Of course this is just my opinion.  My belief is that some things are best left not said and when you lose trust of your players you have a real problem as a manger.  For me, as a player, would I like my private conversations published in the press?  In a book?  In addition did we as a club not recently punish a player for going to the press with his views instead of airing them in a professional manner?

Everyone has an opinion, so below is the extract from the book on Dier:

“I’ve told Eric he has what it takes to be the best English centre back but he has to be convinced of that himself. We’ve put the conditions in place for him to improve. But he broke into the national team thanks to his displays in the [midfield] holding role and ended up scoring a couple of big goals.”

“After we signed [Victor] Wanyama [in summer, 2016], Eric, who now sees himself as a midfielder, felt that we had treated him badly because Wanyama’s arrival would halt his development. His performances have started to suffer this season.
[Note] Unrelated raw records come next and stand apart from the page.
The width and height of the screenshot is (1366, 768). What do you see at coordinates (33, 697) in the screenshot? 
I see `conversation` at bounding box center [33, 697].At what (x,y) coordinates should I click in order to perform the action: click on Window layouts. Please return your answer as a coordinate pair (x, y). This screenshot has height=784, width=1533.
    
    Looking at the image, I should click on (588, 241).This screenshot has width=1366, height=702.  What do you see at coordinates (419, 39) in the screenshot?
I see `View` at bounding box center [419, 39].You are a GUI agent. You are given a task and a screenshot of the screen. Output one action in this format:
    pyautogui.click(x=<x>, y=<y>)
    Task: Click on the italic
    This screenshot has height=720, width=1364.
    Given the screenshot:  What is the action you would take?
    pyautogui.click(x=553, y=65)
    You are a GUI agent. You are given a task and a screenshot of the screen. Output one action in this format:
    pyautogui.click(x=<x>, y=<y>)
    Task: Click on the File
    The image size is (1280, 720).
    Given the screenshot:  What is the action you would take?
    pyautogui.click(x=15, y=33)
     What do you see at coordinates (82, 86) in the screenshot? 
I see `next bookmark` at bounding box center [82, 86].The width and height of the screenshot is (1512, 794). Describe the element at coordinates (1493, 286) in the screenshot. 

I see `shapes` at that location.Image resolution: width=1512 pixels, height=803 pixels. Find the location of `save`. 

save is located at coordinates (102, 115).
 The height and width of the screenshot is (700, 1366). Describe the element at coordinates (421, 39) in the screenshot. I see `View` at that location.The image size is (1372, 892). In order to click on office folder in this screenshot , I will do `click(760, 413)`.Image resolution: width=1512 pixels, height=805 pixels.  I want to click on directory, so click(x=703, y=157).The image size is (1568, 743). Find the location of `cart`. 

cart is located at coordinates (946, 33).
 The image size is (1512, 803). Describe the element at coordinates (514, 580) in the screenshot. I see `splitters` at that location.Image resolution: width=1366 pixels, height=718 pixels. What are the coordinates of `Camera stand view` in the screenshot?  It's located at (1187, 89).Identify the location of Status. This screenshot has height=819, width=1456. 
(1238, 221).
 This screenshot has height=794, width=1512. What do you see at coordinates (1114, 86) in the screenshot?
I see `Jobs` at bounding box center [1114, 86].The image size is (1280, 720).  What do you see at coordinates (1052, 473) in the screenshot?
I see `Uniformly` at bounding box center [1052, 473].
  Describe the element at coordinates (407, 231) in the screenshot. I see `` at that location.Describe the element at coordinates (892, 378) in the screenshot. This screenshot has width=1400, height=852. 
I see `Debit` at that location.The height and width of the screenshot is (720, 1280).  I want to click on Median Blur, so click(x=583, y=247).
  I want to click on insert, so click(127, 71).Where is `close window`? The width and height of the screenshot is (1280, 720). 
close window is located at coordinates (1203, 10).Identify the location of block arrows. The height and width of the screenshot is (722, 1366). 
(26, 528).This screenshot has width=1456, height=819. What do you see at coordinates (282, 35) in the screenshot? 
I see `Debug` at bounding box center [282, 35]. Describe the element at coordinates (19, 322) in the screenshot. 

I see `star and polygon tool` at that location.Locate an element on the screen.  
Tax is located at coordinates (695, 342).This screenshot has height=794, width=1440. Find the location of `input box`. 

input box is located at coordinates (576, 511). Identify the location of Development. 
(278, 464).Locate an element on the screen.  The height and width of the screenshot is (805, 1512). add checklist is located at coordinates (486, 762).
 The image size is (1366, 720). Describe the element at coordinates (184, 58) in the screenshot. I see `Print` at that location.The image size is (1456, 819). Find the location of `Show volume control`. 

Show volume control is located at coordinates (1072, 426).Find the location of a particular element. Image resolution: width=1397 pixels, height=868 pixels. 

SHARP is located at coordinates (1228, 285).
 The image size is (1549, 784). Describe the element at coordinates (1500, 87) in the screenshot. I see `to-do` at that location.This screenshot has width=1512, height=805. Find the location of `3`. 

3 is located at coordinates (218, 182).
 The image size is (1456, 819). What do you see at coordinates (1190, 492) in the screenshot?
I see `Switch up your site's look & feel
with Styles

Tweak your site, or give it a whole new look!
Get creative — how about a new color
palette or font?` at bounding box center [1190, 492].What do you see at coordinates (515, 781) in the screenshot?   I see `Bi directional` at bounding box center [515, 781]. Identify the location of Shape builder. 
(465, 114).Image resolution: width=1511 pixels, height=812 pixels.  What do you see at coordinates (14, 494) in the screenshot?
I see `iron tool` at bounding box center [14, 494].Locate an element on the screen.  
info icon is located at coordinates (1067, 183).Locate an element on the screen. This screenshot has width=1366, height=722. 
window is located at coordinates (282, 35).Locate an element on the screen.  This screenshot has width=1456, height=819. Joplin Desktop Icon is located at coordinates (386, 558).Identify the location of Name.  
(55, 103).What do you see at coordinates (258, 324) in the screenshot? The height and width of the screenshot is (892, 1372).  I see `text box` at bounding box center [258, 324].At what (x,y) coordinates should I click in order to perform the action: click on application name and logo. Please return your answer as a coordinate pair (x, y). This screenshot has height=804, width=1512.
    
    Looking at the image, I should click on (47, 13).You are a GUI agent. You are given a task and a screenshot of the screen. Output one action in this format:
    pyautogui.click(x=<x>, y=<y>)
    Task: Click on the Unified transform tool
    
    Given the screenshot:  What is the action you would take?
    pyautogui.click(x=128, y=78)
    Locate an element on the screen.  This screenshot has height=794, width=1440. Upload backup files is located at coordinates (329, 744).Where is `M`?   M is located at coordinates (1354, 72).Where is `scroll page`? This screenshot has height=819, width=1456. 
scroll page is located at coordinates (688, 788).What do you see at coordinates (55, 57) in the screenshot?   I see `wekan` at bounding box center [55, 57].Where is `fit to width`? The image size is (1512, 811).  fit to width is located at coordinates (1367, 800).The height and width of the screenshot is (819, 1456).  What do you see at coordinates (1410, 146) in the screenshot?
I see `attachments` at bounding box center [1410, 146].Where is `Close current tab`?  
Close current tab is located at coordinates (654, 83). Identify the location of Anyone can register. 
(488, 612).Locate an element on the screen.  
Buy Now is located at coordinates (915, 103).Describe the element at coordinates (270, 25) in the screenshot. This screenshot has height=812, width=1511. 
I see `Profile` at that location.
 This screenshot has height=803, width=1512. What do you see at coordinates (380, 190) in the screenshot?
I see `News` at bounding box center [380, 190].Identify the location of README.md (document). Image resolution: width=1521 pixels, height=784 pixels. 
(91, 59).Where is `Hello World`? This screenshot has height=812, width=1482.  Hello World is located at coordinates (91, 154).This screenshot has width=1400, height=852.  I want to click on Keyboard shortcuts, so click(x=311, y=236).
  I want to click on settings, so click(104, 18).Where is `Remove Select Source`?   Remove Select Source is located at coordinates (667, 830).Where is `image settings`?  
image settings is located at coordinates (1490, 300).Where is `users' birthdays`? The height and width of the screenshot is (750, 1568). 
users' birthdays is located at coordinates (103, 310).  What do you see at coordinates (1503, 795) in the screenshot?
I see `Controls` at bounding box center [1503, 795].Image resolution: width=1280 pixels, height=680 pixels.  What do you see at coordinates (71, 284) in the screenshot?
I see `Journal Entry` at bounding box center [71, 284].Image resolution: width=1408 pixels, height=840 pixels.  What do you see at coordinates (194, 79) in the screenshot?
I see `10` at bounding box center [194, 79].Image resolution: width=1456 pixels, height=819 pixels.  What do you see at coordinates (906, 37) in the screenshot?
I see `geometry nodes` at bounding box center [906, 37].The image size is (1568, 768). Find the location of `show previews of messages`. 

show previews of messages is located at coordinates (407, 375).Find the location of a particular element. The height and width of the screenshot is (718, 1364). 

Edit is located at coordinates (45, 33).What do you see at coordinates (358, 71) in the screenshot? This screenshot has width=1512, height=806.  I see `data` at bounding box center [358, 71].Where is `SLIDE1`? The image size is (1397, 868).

We’ve spoken a lot recently but I’ve felt he hasn’t been telling me everything. Later on, I once again tried to understand why he couldn’t shake off the shackles and I offered to help him with whatever it was. Nothing.”

“Then I found out that United have made an approach and the player is being destabilised. His people have been putting pressure on him, although United are not promising anything.  Mourinho and I had finished our interviews at Old Trafford [after the 1-0 defeat by Manchester United, December 2016] and the players were doing their warm-down on the pitch. When Jose was done with the press, he stood by the entrance to the tunnel and regarded the returning players.”

“He (Jose) greeted Moussa Sissoko and hugged Dier. They passed by me en route to the dressing rooms, laughing, speaking in Portuguese. Maybe it is a common Mourinho tactic, but he put Eric in a compromising position. You cannot do that after a defeat.”

“Are you friends with Mourinho?’ I asked him. ‘ No, but I’ve known him a long time, from my time in Portugal… one of his godsons coached me. He always says hello.”  I sat down with Eric after lunch on Monday and we chatted for four hours about the whole shebang: his agent, family, confusion.  As for the Mourinho incident, ‘What could I have done?’ Eric asked me.”

“He told me about United’s interest since last summer [2016] and I explained the situation to him clearly.  ‘Look, you aren’t leaving because you signed a five-year deal with us in August. You’re among the highest-paid players at Tottenham at the age of 22. You’re important to us and you could become the best centre back in the Premier League.  Ever since that conversation, Eric admits that he could have waited for Mourinho to be out of sight before heading to the dressing room.”

“He [Dier] has had a tricky six months. ‘You aren’t the same Eric as last year, the one from the Euros,’ I told him in training earlier in the season. Recently, I spent the week discussing and speaking about what was happening to him.

Every day we looked at different things. For instance, I made a table for him with the headings Good, Very Good, Excellent and Unique. I wrote Maradona, Messi and Cristiano Ronaldo in the fourth one, before asking him where he saw himself.”  ‘Very Good,’ he said.  ‘Yes, that’s where you are. It’s only a short trip to Excellent.”

“Where are you as a defensive midfielder? And as a centre back?’ Eric thinks he’s further ahead as a midfielder than as a defender. We had a long chat about that because I disagree. In the end, I said to him, ‘It doesn’t matter. If you give 100 per cent wherever you play, it’ll go well.”

“Some things footballers have to discover on their own.  As form improves in February, Pochettino notices a difference.  Dier has rediscovered his focus, making good decisions and understanding his limits. We must not forget he has only just reached the top. I recently saw him in the gym doing intense exercise. I went up to him and said: ‘Eric is back.”